Badan Riset dan Inovasi Nasional (BRIN) mengembangkan teknologi alternatif pengolahan emas tanpa merkuri untuk pertambangan rakyat di Indonesia.
Inovasi itu adalah proyek kolaborasi yang dijalankan oleh Pusat Riset Teknologi Pertambangan BRIN bersama Kementerian Lingkungan Hidup dan Kehutanan (KLHK) yang didukung oleh United Nation Development Program (UNDP).
"Hal ini diharapkan mampu menjadi jembatan dan katalis untuk transfer teknologi, sehingga menjadi titik tolak penghapusan merkuri dan perbaikan kondisi pertambangan emas skala kecil di Indonesia,” kata Peneliti dari Pusat Riset Teknologi Pertambangan BRIN Dadan Nurjaman dalam keterangan di Jakarta, Jumat.
Dadan mengatakan pihaknya telah membangun proyek percontohan pengolahan emas bebas merkuri di Desa Kalirejo, Kulonprogo, Yogyakarta.

☆ ☆ ☆ ☆ ☆

(TUGAS ANDA)
a – Salin ulang bagian teks tentang pengolahan emas tanpa merkuri, dimulai dari "Badan Riset dan" dan terus sampai "Development Program (UNDP).". Ganti "pertambangan rakyat" dengan "tambang skala kecil".
b – Berdasarkan teks tentang pengolahan emas tanpa merkuri, jelaskan mengapa proyek kolaborasi itu diharapkan menjadi titik tolak penghapusan merkuri dalam satu sampai tiga kalimat.
c – Menurut teks tentang pengolahan emas tanpa merkuri, di mana proyek percontohan pengolahan emas bebas merkuri dibangun?

(DATA YANG DISEDIAKAN)
☆ ☆ ☆ ☆ ☆

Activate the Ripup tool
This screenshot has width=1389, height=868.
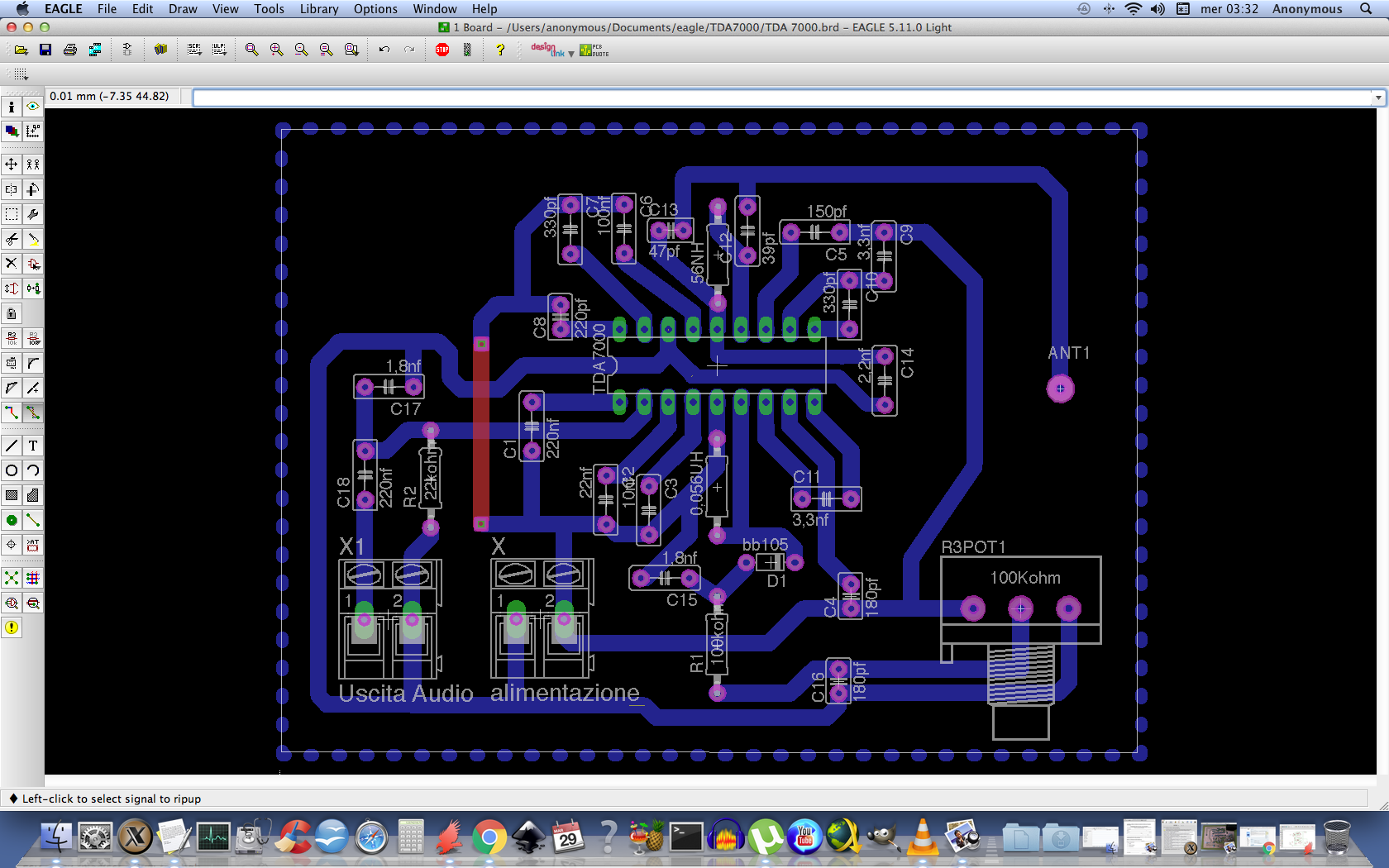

☆ ☆ ☆ ☆ ☆

(JAWABAN SETIAP TUGAS)
a –
Badan Riset dan Inovasi Nasional (BRIN) mengembangkan teknologi alternatif pengolahan emas tanpa merkuri untuk tambang skala kecil di Indonesia.
Inovasi itu adalah proyek kolaborasi yang dijalankan oleh Pusat Riset Teknologi Pertambangan BRIN bersama Kementerian Lingkungan Hidup dan Kehutanan (KLHK) yang didukung oleh United Nation Development Program (UNDP).

b – Proyek kolaborasi itu diharapkan mampu menjadi jembatan dan katalis bagi transfer teknologi. Dengan demikian, proyek tersebut dapat menjadi titik tolak penghapusan merkuri dan perbaikan kondisi pertambangan emas skala kecil di Indonesia.

c – Di Desa Kalirejo, Kulonprogo, Yogyakarta.